1) Jenis peraturan di Desa terdiri atas Peraturan Desa, Peraturan bersama Kepala Desa, dan Peraturan Kepala Desa;

2) Peraturan sebagaimana dimaksud pada ayat (1) dilarang bertentangan dengan kepentingan umum dan/atau ketentuan peraturan perundang-undangan yang lebih tinggi;

3) Peraturan Desa ditetapkan oleh Kepala Desa, setelah dibahas dan disepakati bersama Badan Permusyawaratan Desa.

Peraturan Desa adalah jenis peraturan perundang- undangan yang menjadi kewenangan dan diterbitkan oleh organ pemerintahan desa. Kewenangan desa membuat peraturan merupakan perwujudan dari pemberian kekuasaan kepada desa untuk mengatur dan mengurus dirinya sendiri. UU Desa mengatur jenis, persiapan pembuatan, dan mekanisme pembahasan Peraturan Desa. Pada ayat 1 & 2 pasal 69 UU no.6 Tahun 2014, secara implisit menyebutkan adanya wewenang pemerintah desa untuk menyusun dan menetapkan Peraturan Desa (PerDes). Dasar hukum ini dapat menjadi rujukan bagi setiap pemerintah desa yang ada di Indonesia untuk dijadikan landasan bagi penyusunan regulasi di tingkat desa yang mendukung kegiatan dan program pemberdayaan masyarakat, khususnya dalam mendorong penerapan adopsi inovasi peternakan terintegrasi.

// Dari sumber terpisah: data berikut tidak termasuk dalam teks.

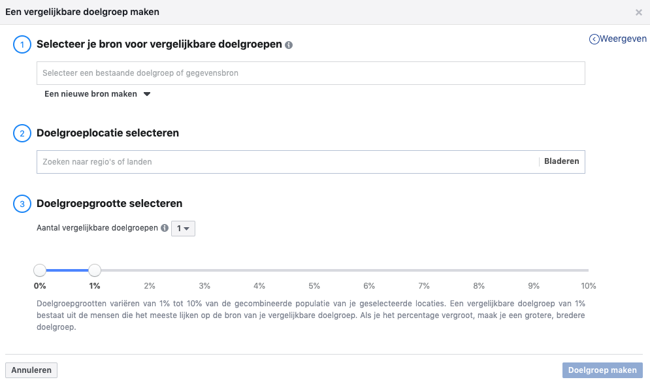Click the Annuleren button
The width and height of the screenshot is (650, 384).
click(x=31, y=370)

perkembangan zaman dan kondisi ketatanegaraan, UU No. 32/2004 selanjutnya dicabut dan digantikan dengan UU No. 23 Tahun 2014 tentang Pemerintahan Daerah. Bahwa penyelenggaraan pemerintahan daerah diarahkan untuk mempercepat terwujudnya kesejahteraan masyarakat melalui peningkatan pelayanan, pemberdayaan dan peran serta masyarakat, serta peningkatan daya saing daerah dengan memperhatikan prinsip demokrasi, pemerataan, keadilan, dan kekhasan suatu daerah dalam sistem Negara Kesatuan Republik Indonesia (NKRI), merupakan salah satu spirit yang mendasari lahirnya UU No. 23/2014 tersebut. Undang-undang yang baru tersebut memberikan kesempatan yang lebih luas bagi masyarakat sipil untuk berpartisipasi aktif dalam pembangunan nasional, khususnyapada aspek pemberdayaan dan peningakatan daya saing produk yang ada di daerah.

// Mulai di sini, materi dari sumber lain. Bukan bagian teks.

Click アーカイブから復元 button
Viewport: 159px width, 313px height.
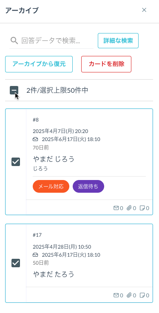tap(39, 64)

Proses politik yang berkembang sepanjang tahun 2014, telah membawa pengaruh yang cukup kuat dalam penyelenggaraan pemerintahan daerah. Dengan berlakunya Peraturan Pemerintah Pengganti Undang-Undang Nomor 1 Tahun 2014 tentang Pemilihan Gubernur, Bupati, dan Walikota yang mengatur pemilihan kepala daerah dilakukan secara langsung dan untuk memberikan kepastian hukum dalam pelaksanaan pemilihan kepala daerah yang berlandaskan kedaulatan rakyat dan demokrasi maka telah dilakukan perubahan terhadap ketentuan mengenai tugas dan wewenang DPRD Provinsi dan DPRD Kabupaten/Kota. Tugas dan kewenangan tersebut diatur dalam Undang-undang Nomor 23 Tahun 2014 tentang Pemerintahan Daerah, sebagaimana telah diubah dengan Undang-Undang Nomor 2 Tahun 2015 tentang Perubahan atas UU Nomor 23 Tahun 2014 tentang Pemerintahan Daerah.